____ Belge alıntısı

LAİKLİK

2  LAİK’İM

Radikal gazetesi Genel Yayın Müdürü İsmet Berkan’ı kutluyorum. Kutlamamın nedeni:

Evrim kuramını savunmaktaki direnci…

 

“İsmet Berkan ‘Yaradılış Masalları Radikal’e de Sızmaya’ Başladı” başlıklı bir yazı yazdı.

Kendisinin ve gazetesinin görüşünü açıkladı…

Semavi dinleri kabul etmediğini; hem kendi köşesinde, hem de aynı gün yayınladığı makale ile gösterdi.

Berkan, bir gün sonra yazdığı yazı ile de dile getirdi gelen tepkileri…

Gelen tepkileri hafifletmeye çalıştı.

İnancının “Evrim Teorisi’nden yana olduğunu açıkladı.

________
____ Sağlanan veriler

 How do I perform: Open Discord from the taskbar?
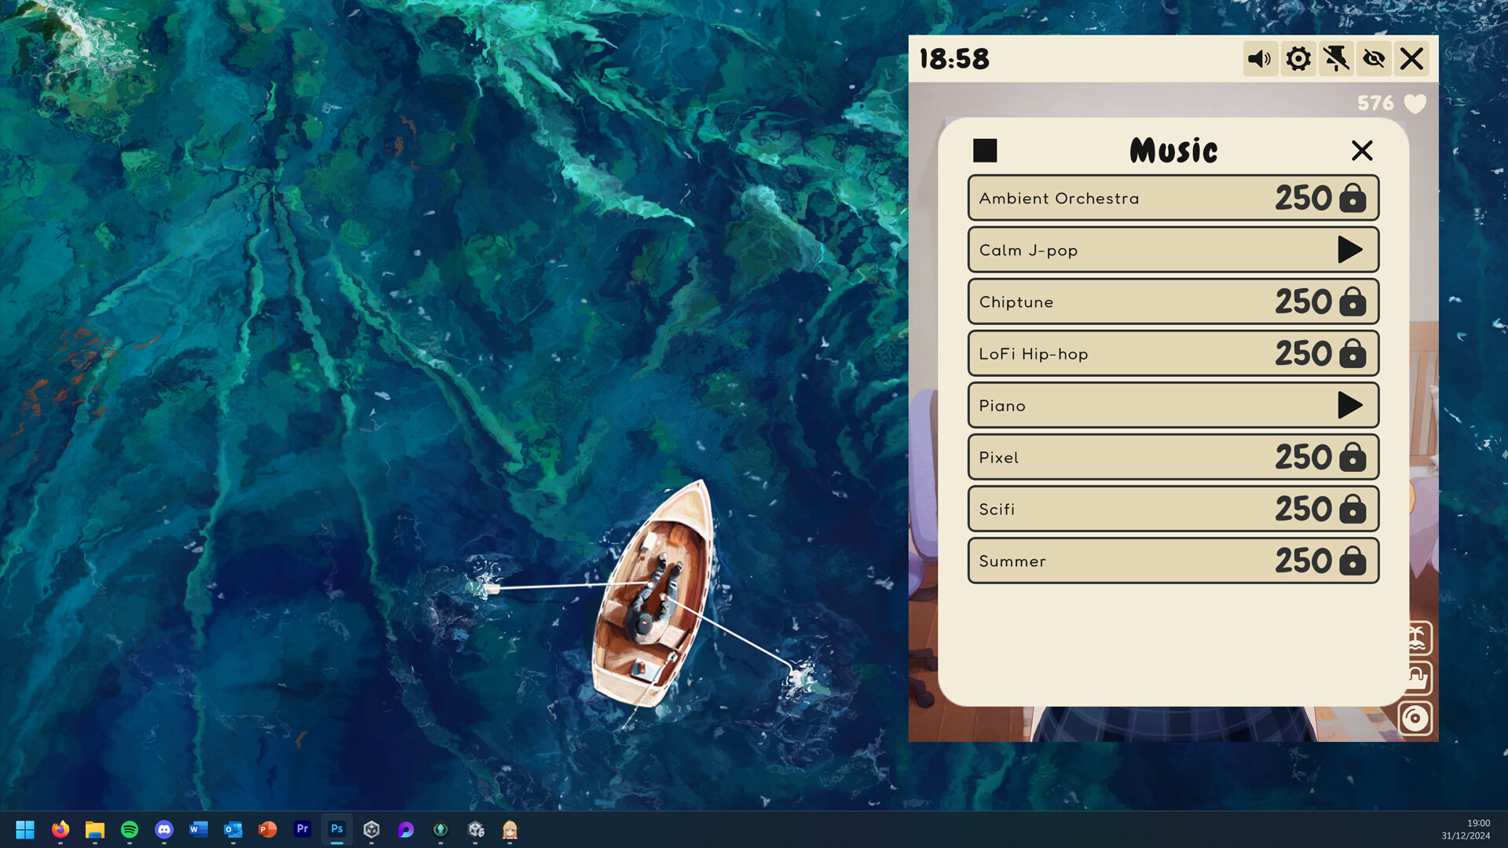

________

Yapılacak görevler
1 > Laiklik yazısında İsmet Berkan hangi gazetenin Genel Yayın Müdürü olarak anılıyor?
2 > Laiklik yazısının devamını, son cümleden sonrasından başlayarak yazın.
Buradaki materyalin laiklik yazısıyla hiçbir ilgisi yok.

Alıştırma yanıtları
1 > Radikal gazetesinin.

2 >
İşte İsmet Berkan’ın semavi dinlere bakışını ortaya koyan yazısından bazı alıntılar:

“Burada tekrar etmeme gerek var mı bilmiyorum ama bütün semavi dinlerin fanatiklerini bir araya getiren yegane ortak nokta bu: İnsanlar ve evrendeki diğer canlılar evrim yoluyla bu gün oldukları hale gelmediler.

Onlar Tanrı tarafından bu gün oldukları gibi yaratıldılar!

Bendeniz, çoğu kişi öyle olmadığını hatırlar.

Aslında laiklik konusunda çok ama çok hassas bir kişiyim.

Başkalarından ve Türkiye’deki laikçilerden farkım, dinsel doğmaların bilimin yerine geçirilmesiyle tehlikeye düşeceğini bilen biriyim.

O görüşlerin Radikal’e sızmaması için de elimden geleni yaparım.

Yaradılışı savunan makalelerin gazetemde yayınlanmasına izin vermem, çope atarım…

O makaleleri başka gazeteler isterlerse yayınlayabilirler.” (Yeniçağ, Medya köşesi. 27.6.2005. Bazı satırların altını ben çizdim…)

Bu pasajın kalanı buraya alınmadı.